- Ongeveer 2,4 miljard mensen koken op hout en houtskoolvuurtjes of kerosinekachels.
- Dit is goed voor 2 procent van de wereldwijde uitstoot van broeikasgassen en schaadt de bossen en de volksgezondheid.
- “Schoon koken” kan het klimaat helpen, maar vergt veel meer financiering, aldus een door de VN gesteunde lobbygroep.
- Lees ook: Nederland heeft klimaatdoel voor reductie CO2 in 2021 net niet gehaald, mede door warme winter
Bij een modern fornuis denk je misschien niet meteen aan het beschermen van bossen, maar in grote delen van de wereld beschikken mensen er niet over en dat heeft grote impact op het milieu. Een lobbygroep die gesteund wordt door de Verenigde Naties wil daar verandering in brengen in de hoop miljarden dollars te kunnen vrijmaken voor een weinig bekende klimaatoplossing.
Zo’n 2,4 miljard mensen in ontwikkelingslanden hebben geen toegang tot “schone keukens”, maar bereiden hun voedsel op hout, houtskoolvuurtjes en inefficiënte kerosinekachels. De uitstoot van koolstofdioxide is even hoog als die van de hele luchtvaartindustrie – ongeveer 2 procent van de globale uitstoot – en de blootstelling aan deze smog is zeer schadelijk voor degenen die koken, vaak vrouwen en kinderen.
En dan is er nog de schade aan de natuur: Meer dan een derde van het hout dat wordt gekapt voor brandstof groeit niet terug, wat bossen aantast en een bedreiging vormt voor de groeiende investeringen in klimaatoplossingen waarbij naar natuur wordt gekeken, volgens een deze week verschenen rapport van de Clean Cooking Alliance.
“Het gebrek aan toegang tot “schoon koken” is het meest onderbelichte gezondheids- en milieuprobleem ter wereld”, aldus Jillene Connors Belopolsky, stafchef en hoofd externe betrekkingen van de alliantie. “Het wordt van oudsher gezien als een vrouwenprobleem.”
De alliantie spoort aan tot het gebruik van fornuizen die voldoen aan de internationale normen voor binnenluchtkwaliteit, waaronder fornuizen die werken op vloeibaar petroleumgas, biogas of ethanol.
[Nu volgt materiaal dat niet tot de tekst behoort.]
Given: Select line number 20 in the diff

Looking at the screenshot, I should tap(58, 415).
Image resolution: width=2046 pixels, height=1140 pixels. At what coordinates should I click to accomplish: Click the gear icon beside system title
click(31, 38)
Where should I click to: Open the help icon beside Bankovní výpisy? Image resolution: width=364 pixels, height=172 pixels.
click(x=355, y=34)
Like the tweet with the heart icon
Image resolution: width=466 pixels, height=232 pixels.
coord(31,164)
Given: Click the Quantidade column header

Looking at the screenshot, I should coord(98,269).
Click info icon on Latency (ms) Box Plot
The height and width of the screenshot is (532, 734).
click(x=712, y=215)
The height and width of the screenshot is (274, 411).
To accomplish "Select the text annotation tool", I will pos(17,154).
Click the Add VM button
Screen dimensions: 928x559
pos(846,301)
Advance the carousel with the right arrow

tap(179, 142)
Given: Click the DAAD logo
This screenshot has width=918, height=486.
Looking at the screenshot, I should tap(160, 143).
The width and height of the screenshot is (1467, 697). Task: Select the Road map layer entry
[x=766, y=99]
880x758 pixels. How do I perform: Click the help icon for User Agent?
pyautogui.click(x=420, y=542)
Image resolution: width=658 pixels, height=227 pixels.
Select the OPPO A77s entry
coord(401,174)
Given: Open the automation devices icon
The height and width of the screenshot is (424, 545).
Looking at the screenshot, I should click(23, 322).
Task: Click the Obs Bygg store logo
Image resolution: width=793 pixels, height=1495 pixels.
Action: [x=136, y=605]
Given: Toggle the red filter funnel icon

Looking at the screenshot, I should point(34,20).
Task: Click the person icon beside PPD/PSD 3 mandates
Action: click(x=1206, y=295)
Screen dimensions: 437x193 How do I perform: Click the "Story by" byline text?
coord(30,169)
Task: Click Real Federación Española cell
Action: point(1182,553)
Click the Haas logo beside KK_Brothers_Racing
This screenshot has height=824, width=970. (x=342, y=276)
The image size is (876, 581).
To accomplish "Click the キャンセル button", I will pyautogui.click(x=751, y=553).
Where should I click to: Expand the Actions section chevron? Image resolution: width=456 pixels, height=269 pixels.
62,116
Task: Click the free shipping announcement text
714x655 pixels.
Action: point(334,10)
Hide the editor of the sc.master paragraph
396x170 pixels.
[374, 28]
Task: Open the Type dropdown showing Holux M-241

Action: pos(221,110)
Elektrische fornuizen en snelkookpannen staan ook op de lijst.
Hoewel vloeibaar petroleumgas een fossiele brandstof is, vervuilt het minder dan hout en steenkool en is het de meest kosteneffectieve oplossing voor Afrika ten zuiden van de Sahara, waar de overgrote meerderheid van de huishoudens geen toegang heeft tot schoon koken en elektriciteit, aldus Belopolsky.
Landbouwgemeenschappen bieden ook een kans in de regio omdat dierlijk en plantaardig afval kan worden omgezet in biogas en ethanol.
Gebrek aan financiering uit rijke landen
Maar het opschalen van schoon koken wordt belemmerd door gebrek aan financiering uit rijkere landen en de particuliere sector, zoals het geval is met de meeste klimaatinspanningen in laag geïndustrialiseerde landen die worden geconfronteerd met de ernstigste gevolgen van de opwarming van de aarde, maar het minst hebben bijgedragen aan de klimaatcrisis.
De investeringen schommelen rond de 130 miljoen dollar per jaar, veel minder dan de 4,5 miljard dollar die volgens schattingen nodig is.
Door schoon koken onder de paraplu van natuurbescherming te brengen, kunnen meer middelen worden vrijgemaakt. Ongeveer 133 miljard dollar gaat naar bosbescherming en -herstel, duurzaam landbeheer en andere op de natuur gebaseerde projecten, en er gaan stemmen op om dat bedrag dit decennium te verdrievoudigen. Als een fractie daarvan naar schoon koken zou gaan, zou dat een grote impact kunnen hebben, aldus Belopolsky.
De Clean Cooking Alliance adviseert ontwikkelingslanden om schoon koken op te nemen in hun klimaatactieplannen en zegt dat investeerders en bedrijven moeten onderzoeken hoe de overgang naar schoner koken hun investeringen in natuurbescherming minder riskant kan maken.
"Je kunt mensen niet vertellen dat ze de natuurlijke hulpbronnen om hen heen niet mogen gebruiken om hun gezin te voeden zonder een betaalbaar alternatief te bieden", zei Belopolsky.
Volgens haar heeft het investeren van miljarden dollars in het beschermen en herstellen van bossen en het toepassen van regeneratieve landbouwpraktijken geen zin, als de gemeenschappen die rond deze projecten wonen niet schoon kunnen koken en hout moeten kappen. "Dat is contraproductief en een risico voor de investeringen in die projecten."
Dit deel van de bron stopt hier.